Jannick Liburd

Personal information
- Full name: Jannick Jørgensen Liburd
- Date of birth: September 26, 2001 (age 24)
- Place of birth: Houston, Texas, United States
- Height: 1.80 m (5 ft 11 in)
- Position: Left winger

Team information
- Current team: Rovers SC
- Number: 10

Youth career
- SønderjyskE

Senior career*
- Years: Team / Apps / (Gls)
- 2020–2023: SønderjyskE / 2 / (0)
- 2025–: Rovers SC

International career^{‡}
- 2024–: U.S. Virgin Islands / 5 / (2)

= Jannick Liburd =

American soccer player (born 2001)

Jannick Jørgensen Liburd (born September 26, 2001) is an American professional soccer player.

==Club career==
He made his Danish Superliga debut for SønderjyskE on July 8, 2020, in a game against Lyngby.

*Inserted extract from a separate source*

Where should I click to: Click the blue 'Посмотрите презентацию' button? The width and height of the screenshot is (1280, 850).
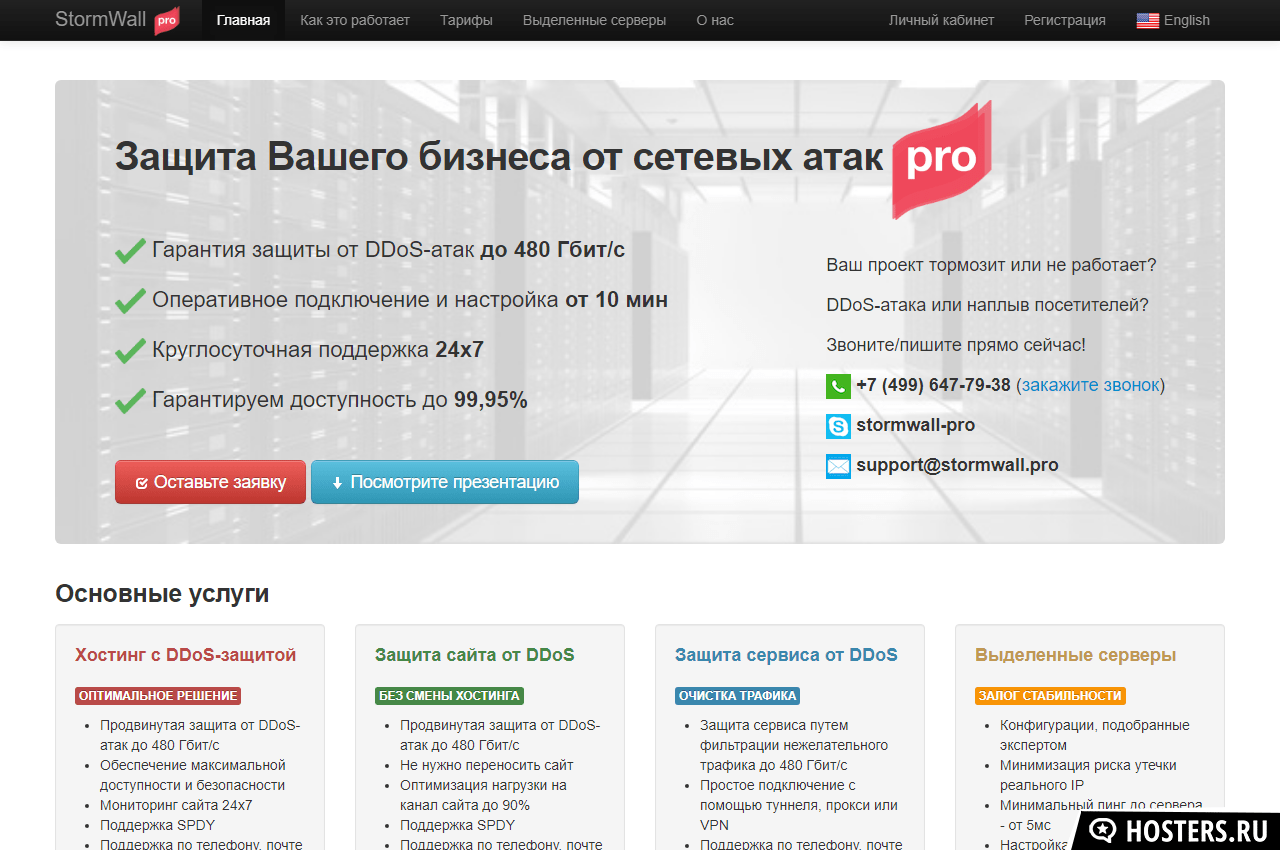445,481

He signed his first professional contract with the club on December 22, 2020. On 31 January 2023 Sønderjyske confirmed, that Liburd's contract had been terminated by mutual consent.

After the breakup with Sønderjyske, Liburd went to the USA, where he had a five-week trial with Minnesota United FC. However, it did not result in a contract. After a trip to Southeast Asia with his former teammate Mads Winther, Liburd returned to Denmark, where he began playing amateur football for a newly formed series team at B.93.

In the summer 2025, Liburd began playing for Rovers SC in Saint Croix.

==International career==
Liburd was called up for U.S. Virgin Islands 2024–25 CONCACAF Nations League C match against Bahamas, where he made his debut in a 1–3 defeat.

=== International goals ===
Scores and results list USVI's goal tally first.

| No | Date | Venue | Opponent | Score | Result | Competition |
| 1. | 14 November 2025 | Kirani James Athletic Stadium, St. George's, Grenada | Grenada | 1–4 | 1–4 | Friendly |
| 2. | 25 March 2026 | Juan Ramón Loubriel Stadium, Bayamón, Puerto Rico | American Samoa | 4–0 | 5–2 | 2026 FIFA Series |
Last updated April 15, 2026

==Personal life==
Liburd was born in the United States and is of Kittitian and Danish descent. He moved to Denmark at a young age. As a result, he also holds Danish citizenship.